Welcome to the Overnight News Digest with a crew consisting of founder Magnifico, regular editors side pocket, maggiejean, Chitown Kev, eeff, Magnifico, annetteboardman, Besame, jck, and JeremyBloom. Alumni editors include (but not limited to) Interceptor 7, Man Oh Man, wader, Neon Vincent, palantir, Patriot Daily News Clearinghouse (RIP), ek hornbeck (RIP), rfall, ScottyUrb, Doctor RJ, BentLiberal, Oke (RIP) and jlms qkw.
OND is a regular community feature on Daily Kos, consisting of news stories from around the world, sometimes09OP0az coupled with a daily theme, original research or commentary. Editors of OND impart their own presentation styles and content choices, typically publishing each day near 12:00 AM Eastern Time. Please feel free to share your articles and stories in the comments.
I try to start the diary with fun and/or weird news. It is not a cheery world news situation this evening. Lots of crime, lots of war. Two more entertaining stories above the fold, and others below the fold.
We begin with the best news of the week, a new pretty flower. The story comes from CNN:
By Mindy Weisberger
Sometimes newfound flower species are lurking where scientists least expect to see them — in parks, gardens and even in planters on balconies.

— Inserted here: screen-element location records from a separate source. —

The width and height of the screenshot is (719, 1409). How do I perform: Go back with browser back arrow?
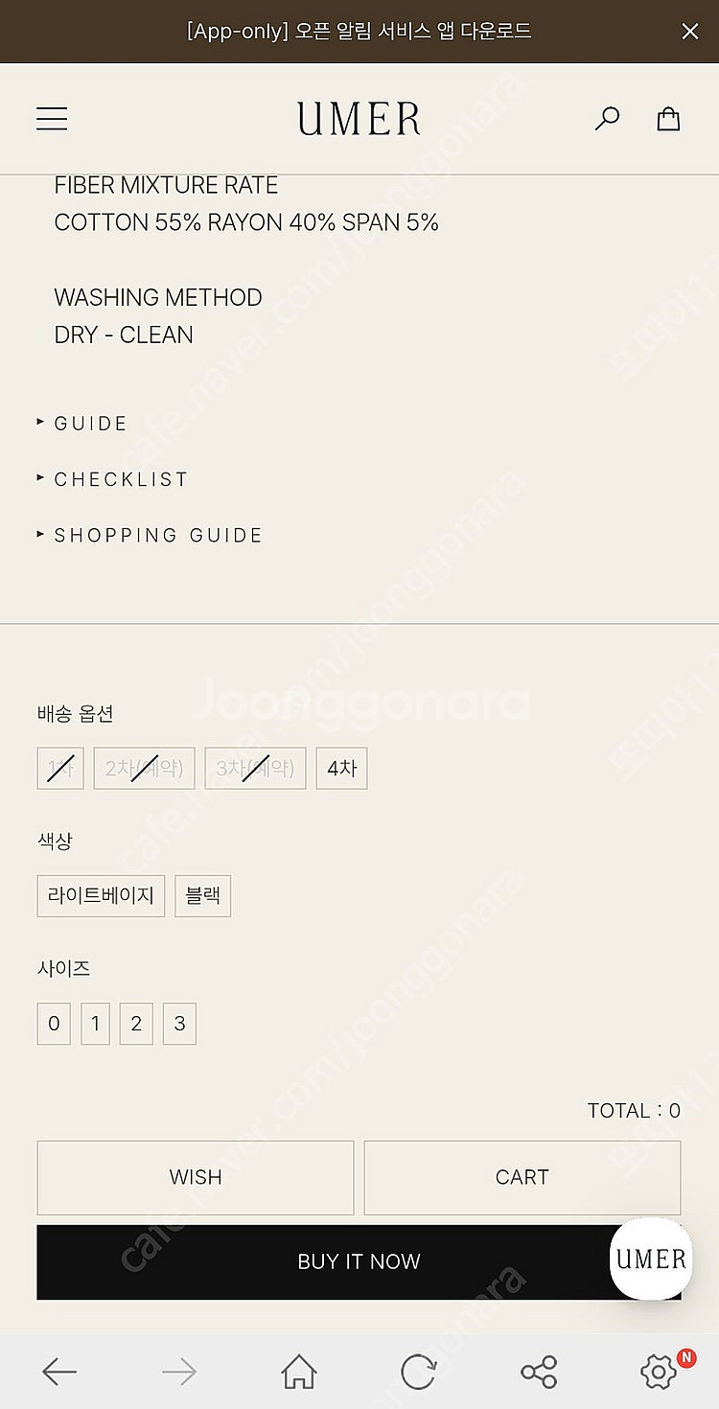point(59,1373)
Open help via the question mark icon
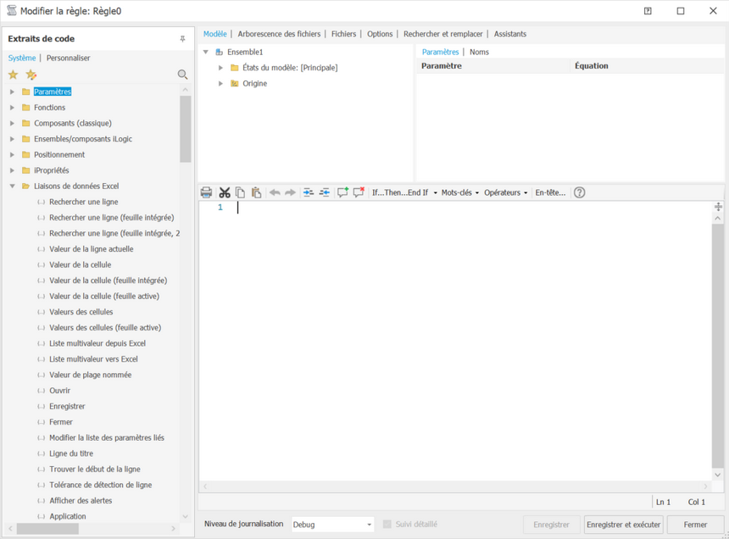 pyautogui.click(x=580, y=192)
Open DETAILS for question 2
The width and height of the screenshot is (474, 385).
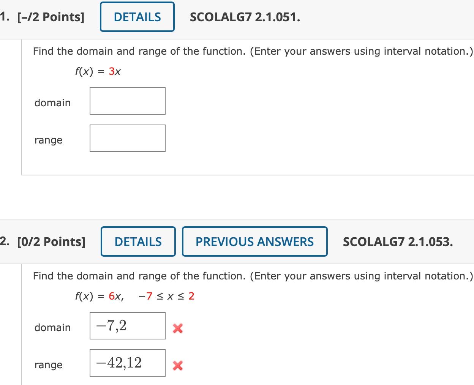pyautogui.click(x=138, y=241)
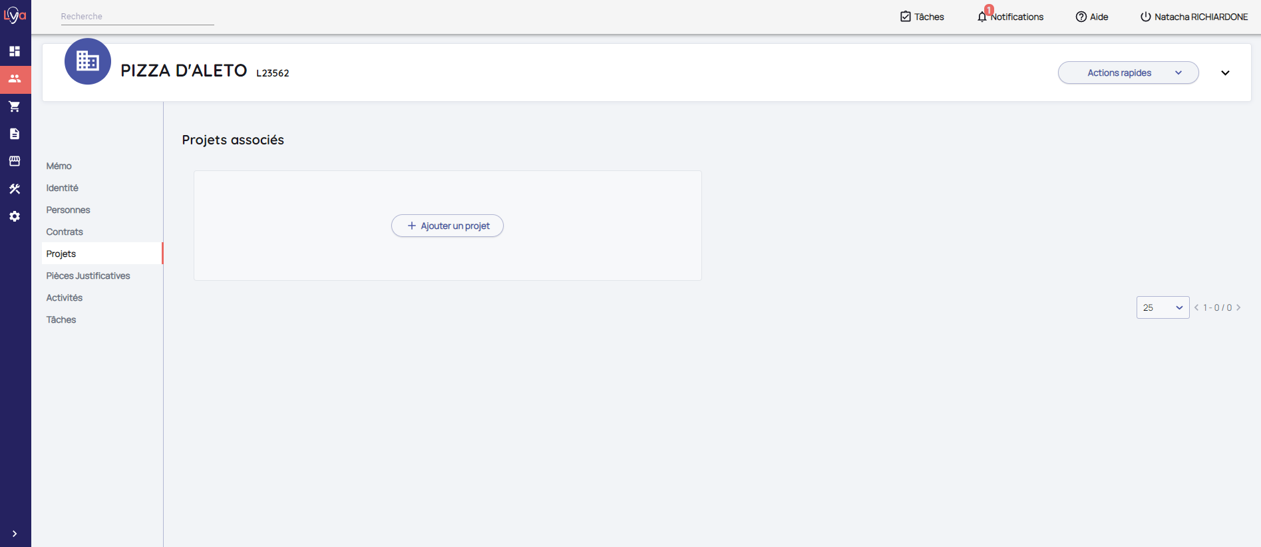The width and height of the screenshot is (1261, 547).
Task: Click the notification bell icon
Action: (982, 17)
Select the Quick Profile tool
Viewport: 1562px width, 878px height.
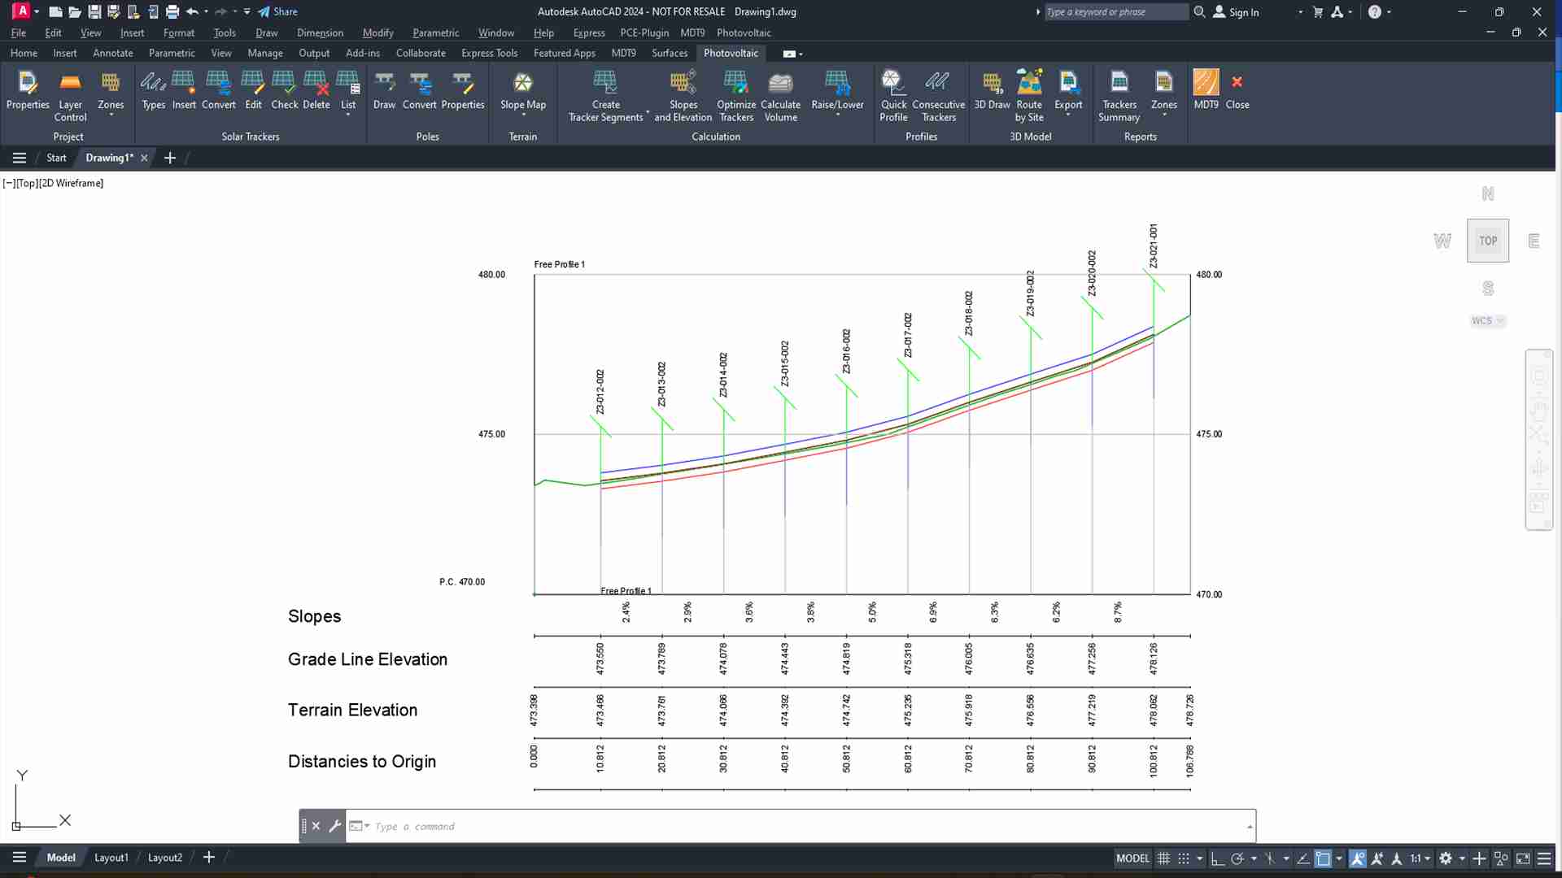[893, 96]
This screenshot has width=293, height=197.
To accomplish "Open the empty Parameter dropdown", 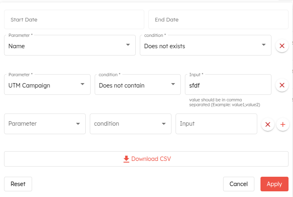I will click(x=45, y=124).
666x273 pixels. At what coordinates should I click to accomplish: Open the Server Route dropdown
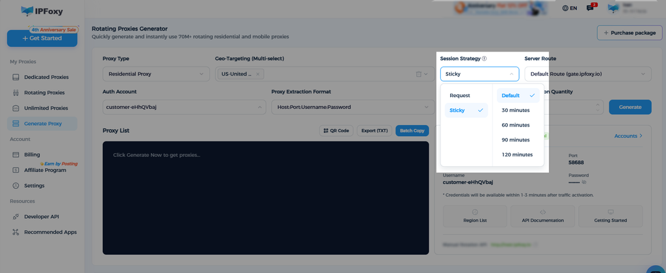click(x=588, y=74)
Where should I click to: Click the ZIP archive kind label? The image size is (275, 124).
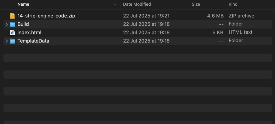pyautogui.click(x=241, y=16)
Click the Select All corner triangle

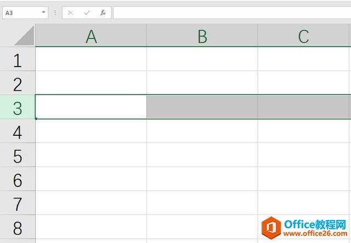coord(24,36)
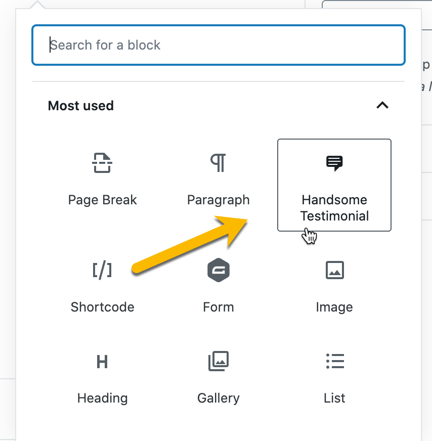Click the Page Break label
The width and height of the screenshot is (432, 441).
click(x=102, y=200)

That’s where researchers in Japan recently identified a new species of orchid, its pink-and-white blooms so delicate and fragile they look like they were spun from glass.
From Insider:
- Saddam Hussein's yachts were once luxurious signs of the dictator's power.
- One boat is now a wrecked picnic site for fisherman. Another was reportedly almost a hotel.
- Photos show these yachts today as Iraqi officials debate what to do with them.
We will start by talking about the global south, with more northern climes further down. First up, from NPR:
Cyclone Freddy, which battered southeast Africa over the past month, broke all kinds of meteorological records. The U.N.'s weather agency is currently accessing whether it is the longest cyclone ever recorded – lasting at least 36 days. And it's already broken the record for all-time accumulated cyclone energy in the Southern Hemisphere, a measure of the storm's strength over time, beating the previous record set by Cyclone Fantala in 2016.
From WION:
From the BBC:
Global cocaine production has reached record levels as demand rebounds following Covid lockdowns, a new report has found.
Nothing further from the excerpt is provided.